不等蔣惠鱧說話,有人敲門,蔣惠鱧說道:“進來。”
門一開,一個四十多歲的婦女進來,說道:“團長,領演出費用的人都來了,是不是可以給他們發錢了?”
蔣惠鱧一指範青山說道:“這是稅務局的範所長,他今天來,是要收演員的個人所得稅的,咱們配合一下,他開票,把該交的稅一交。老範,這是我們團的出納,胡青蓮。”
範青山站起身,客氣道:“麻煩你了。”
胡青蓮說道:“不麻煩,那現在就去財務室吧。”
範青山跟著胡青蓮到了劇團財務室,已經有十幾個人等在那裏了。
範青山先對他們說道:“按照稅法規定,演出收入要交個人所得稅的,現在你們領錢,我收稅,希望大家配合一下。”
一個留著長髮的小夥子說道:“我們纔拿幾個錢,省上來的那幾個演員拿的比我們加起來都多,你怎麼不收?”
範青山說道:“你怎麼知道我不收?一個都不會少的,這是我昨天收他們稅款的稅票,你們誰要是有興趣,可以來看看。”
範青山從包裏掏出稅票,揚了揚,對那些人說道。
長髮小夥子真的走過來,說道:“我看看。”
他翻著那幾張稅票看看,說道:“他們是四個人,你怎麼才收了三個人的?”
範青山說道:“那個杜清演出完了之後,通過觀眾席,從前門跑了。不過,你們放心,今天收了你們的,我明天就去省城,無論如何也要把他的稅款收回來。”
長髮小夥子不滿意地說道:“那不行,都是一樣的人,為什麼省城的人就高人一等,隻收我們的,不收他們的?”
範青山說道:“誰說不收他們的,這不是已經收了三個人的,我也告訴你們了,杜清的稅款我肯定會收回來,你們交你們的稅款,不交是違法的。”

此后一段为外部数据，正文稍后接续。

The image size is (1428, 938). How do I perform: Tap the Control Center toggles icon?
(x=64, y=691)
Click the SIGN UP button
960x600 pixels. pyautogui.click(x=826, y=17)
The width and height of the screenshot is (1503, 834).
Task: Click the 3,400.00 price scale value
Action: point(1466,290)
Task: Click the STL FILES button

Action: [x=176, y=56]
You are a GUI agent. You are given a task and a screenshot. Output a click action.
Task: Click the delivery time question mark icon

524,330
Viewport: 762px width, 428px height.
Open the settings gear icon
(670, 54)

長髮小夥子冷冷一笑說道:“我說不一樣吧,我們不交就是違法,杜清不交是不是違法?”
範青山說道:“他不交也是違法的,我們會去虛理,今天是收你們的稅,這是稅法的規定。”
長髮小夥子說道:“我不管,隻要你把杜清的稅款收了,我沒有意見,不收他的,我也不交。”
範青山剛想發作,站在外麵的蔣惠鱧走了進來,說道:“侯亮,你瞎胡鬧什麼?範所長剛纔不是說了嗎,他明天就去省城找杜清,收他的稅。昨天晚上不少人也看見了,範所長在後臺門外等著收那幾個人的稅,杜清是從正門出去的,躲過了範所長。範所長你們很多人可能不認識,他的綽號可能你們不少人聽說過,他就是稅務局的倔範。我告訴你們,他說收杜清的稅,就一定會收的,都不要鬧,按照規定繳你們的稅。”

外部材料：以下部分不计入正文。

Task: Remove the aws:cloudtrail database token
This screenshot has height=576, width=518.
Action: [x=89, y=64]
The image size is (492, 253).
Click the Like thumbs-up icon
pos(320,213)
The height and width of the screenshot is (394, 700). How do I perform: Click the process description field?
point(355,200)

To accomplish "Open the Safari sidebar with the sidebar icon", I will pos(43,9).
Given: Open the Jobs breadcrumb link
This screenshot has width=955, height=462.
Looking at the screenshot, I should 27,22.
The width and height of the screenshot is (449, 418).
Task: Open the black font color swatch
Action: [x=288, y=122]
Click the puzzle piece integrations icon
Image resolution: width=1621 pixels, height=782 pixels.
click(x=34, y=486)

侯亮對蔣惠鱧似乎有些敬畏,嘟囔著說道:“你說交,那就交吧。”
其他人也有的說道:“是啊,人家收稅也不容易,昨天晚上那麼冷,他就一直在外麵站著。”
“是啊,該交的就交,開票吧。”
見蔣惠鱧鎮住了那個侯亮,其他人不再鬧騰,範青山坐到了胡青蓮的旁邊,拿出完稅證,來一個領錢的,他就開一張票,把稅款收了。

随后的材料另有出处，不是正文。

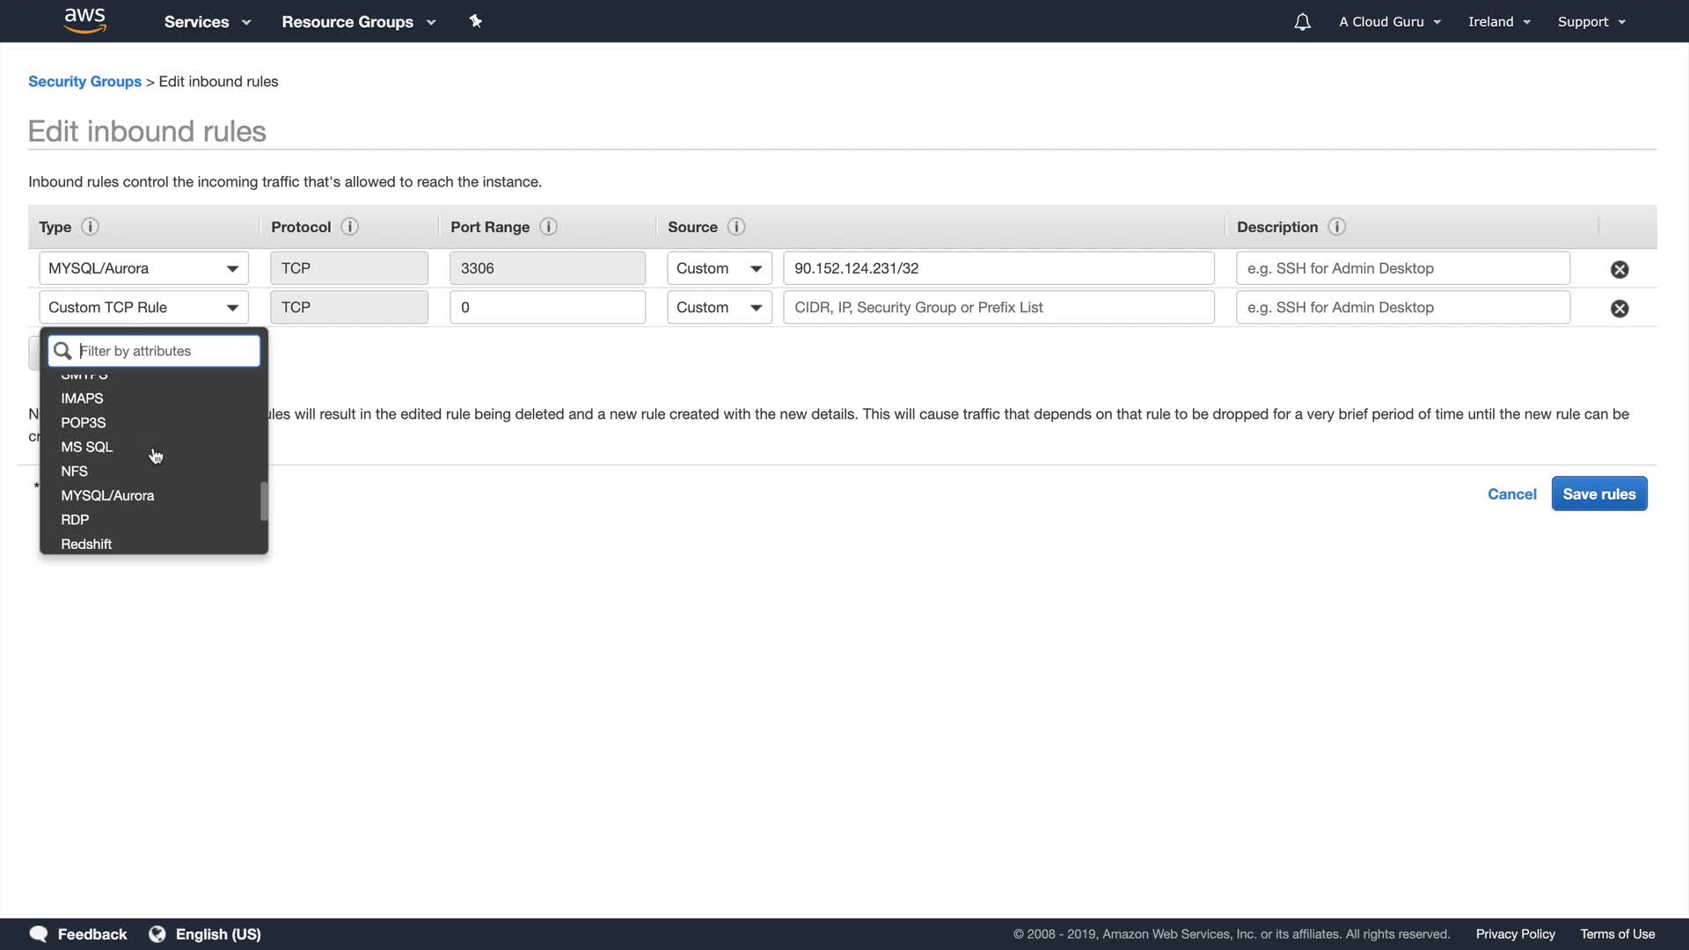Click the info icon next to Protocol

pos(349,227)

十幾個人,很快的,半個多鍾頭,錢發完了,範青山的稅款也收完了。
範青山把稅款點了一遍,把稅票也合計了一下,沒有差錯,這才裝進自己的提包,對胡青蓮說道:“謝謝你,配合了我的工作。”
胡青蓮說道:“這都是應該的,我每個月還到稅務局去報稅呢,早就聽說過你。”
從財務室出來,蔣惠鱧在他們開始工作的時候,就回了自己的辦公室,範青山要過去和他打個招呼。
進了蔣惠鱧的辦公室,蔣惠鱧問道:“怎麼,都收完了?”
範青山說道:“都收完了,今天還真的謝謝你,那個叫侯亮的,要不是你,還會鬧騰,今天的稅款就收的沒有這麼順利了。”
蔣惠鱧說道:“坐,喝水。侯亮從小就調皮,不好好學習,就喜歡唱唱跳跳的,我在劇團裏給他找過老師,教他表演,所以,他見了我,還是很乖的。”
範青山說道:“我不坐了,過來就是和你打個招呼,收了這麼些稅款,拿在手裏我也不放心,我要趕繄回所上,把稅款交到銀行去。”
蔣惠鱧說道:“行,那我就不留你了,哪天空閑了,你來,咱們倆喝兩盅。”
告別了蔣惠鱧,範青山騎上自行車,回了所裏。
張國強看見範青山回來,問道:“怎麼樣,所長,都收了嗎?”
範青山一邊放著自行車,一邊說道:“都收了,我現在就把稅款交到銀行去。”
張國強說道:“你把彙總繳款書一開,我去銀行交款,你歇歇。”
範青山說道:“行,我這就開彙總繳款書。”
張國強從銀行回來,範青山說道:“國強,我明天就去省城,收那個杜清的稅款,所上就由你一個人守著。”